“I’m an artist, an art teacher and an aesthete,” says Philippa Graff, “and I am continually refreshed by good taste and the simple subtle elements of design.”

Philippa’s paintings have a tactile quality. Her works are characterized by their textured surfaces, on which she applies expressive mark-making and painterly brushstrokes. Continuing she said, “my keen sense of colour is evident throughout my work, which depicts abstract images of nature.”

Philippa was born in Johannesburg, and says her reverence for nature is rooted in her childhood spent surrounded by trees and forests.

“I seek refuge from the sun in my shady garden, and am fascinated with shadow, filtered light and the forest floor. These elements, coupled with an awareness of modernization and urbanization of the city, have become an integral part of my aesthetic, and one of the sources of my subject matter.”
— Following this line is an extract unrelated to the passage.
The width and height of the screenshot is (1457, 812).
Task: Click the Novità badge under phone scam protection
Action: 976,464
Philippa says further, "I capture the moment in photo. It is the unplanned, involuntary visual experience that I translate into compositions on canvas. I am intrigued by the wealth of design, pattern and colour in nature and manmade artefacts, in architecture and textiles. I respond with my emotional retort. It is the composition or items stripped to the bare essentials that pleases me."
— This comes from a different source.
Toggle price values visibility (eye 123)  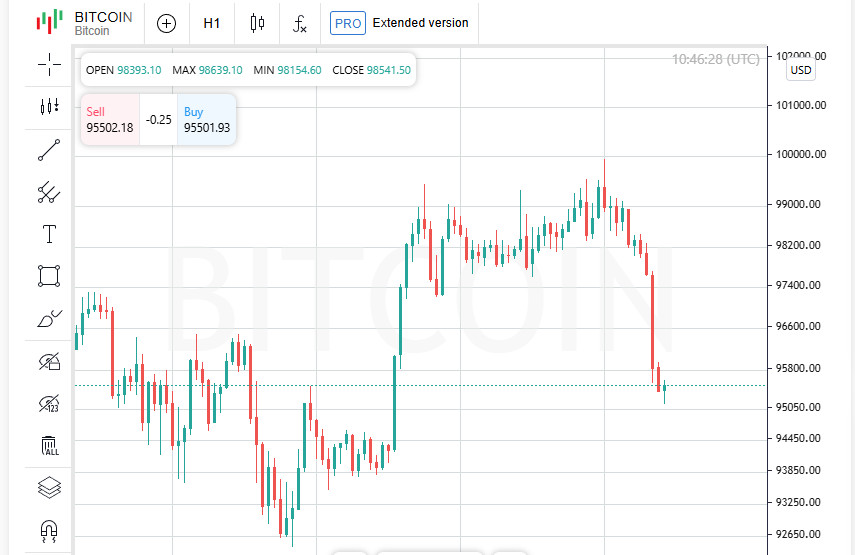tap(49, 403)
"I am also moved by the devastation in war and natural disasters, and associate the primitive instinct of man to survive, as nature’s power to regrow and revive. I am fascinated by the resilience in both man and nature. In the same way, peace and happiness has a spontaneous effect on nature. I take pleasure in a hosepipe rolled up after watering plants and the dead-headed roses that land on the ground. I relish in the linear rhythm of trees in a forest. In my fascination with interiors I see a used cup of coffee, sugar bowl or teabag on a plate, as unplanned and spontaneous."
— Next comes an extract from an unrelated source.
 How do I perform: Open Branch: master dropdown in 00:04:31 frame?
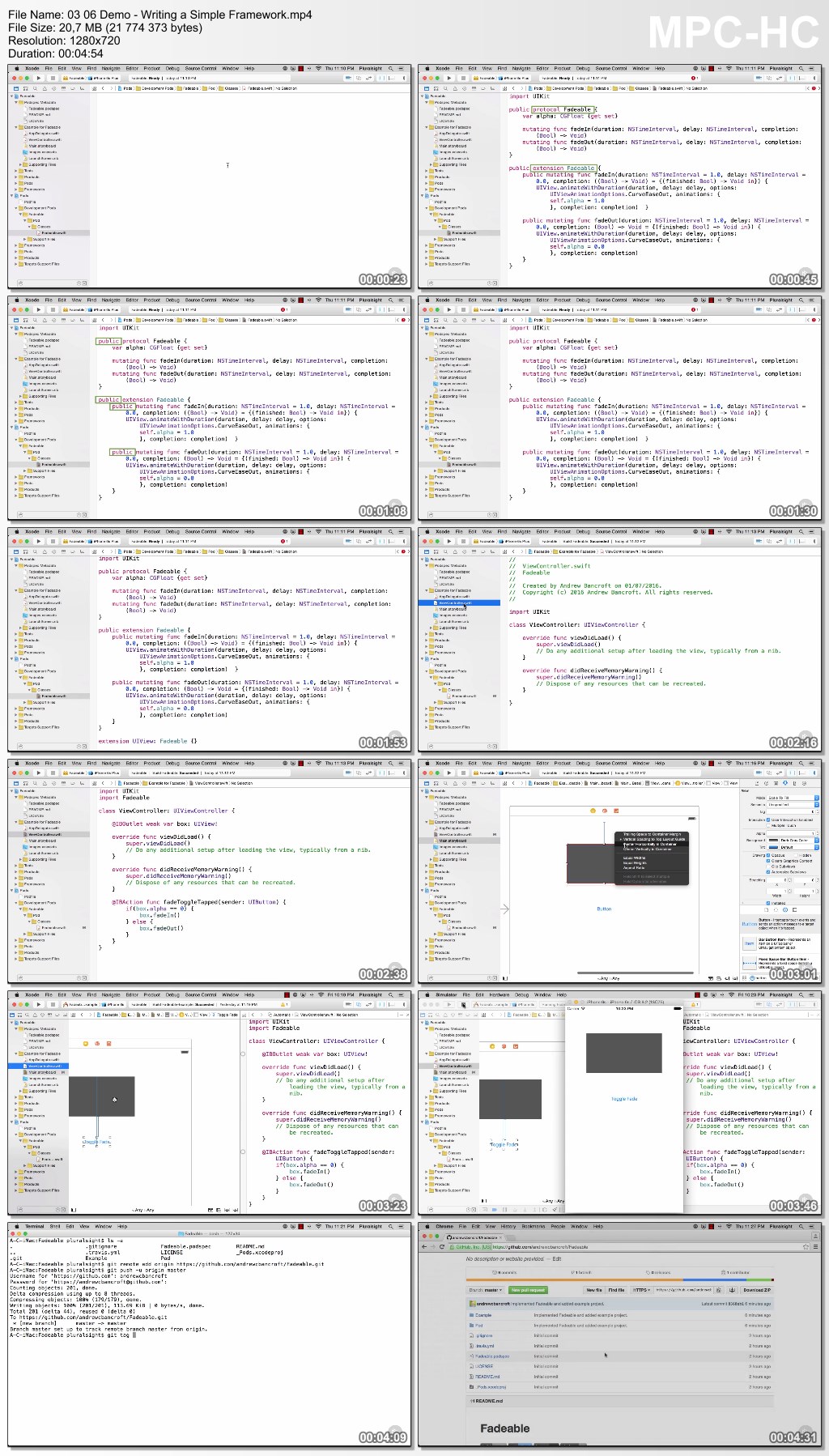[x=485, y=1290]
Her palette of colours is determined by an emotional response to an image. She layers paints on canvas, and keeps layering until thin areas filter through much bolder, thicker paint strokes. The hard edge clean lines are juxtaposed next to more organic areas, and then pull the painting together by creating a rhythmical lacey effect over the primary format. "I enjoy looking at the work of photographers and illustrators”, she said, “and I have an aesthetic response to everything and will always find in interesting unexpected places. My childhood connected me to aesthetics.”

“I visited construction sites with my architect father, looked at angles and nature, natural forests and manicured gardens, villages growing out of mountain facades with the washing drying in the wind. I saw pot plants placed on a wall in rural communities as special and looked at the layout of farmland as if it were a painting. The lyrical construction of tin shacks in various colours, against the roadside, in informal settlements impresses me and again I hold onto the resilience of the community. I relish in carpet designs, kilim and dhurrie rugs and textiles."

"As a child the forest at the bottom of my garden seemed to symbolise the essence of nature in an urban context. My most recent work has plugged into this primary experience and my paintings have been born from an inner response to the root, the trunk and the branches of trees. However rather than work from the generic concept of a tree, I have been more specific in accessing the soul of particular kinds of trees. Referring to the ancient Celtic symbolism that was used as an alphabet, I have brought into existence personal metaphors for the feelings associated with those trees. Thus, each painting evokes a specific mood that connotes that kind of tree," concludes Kotzen.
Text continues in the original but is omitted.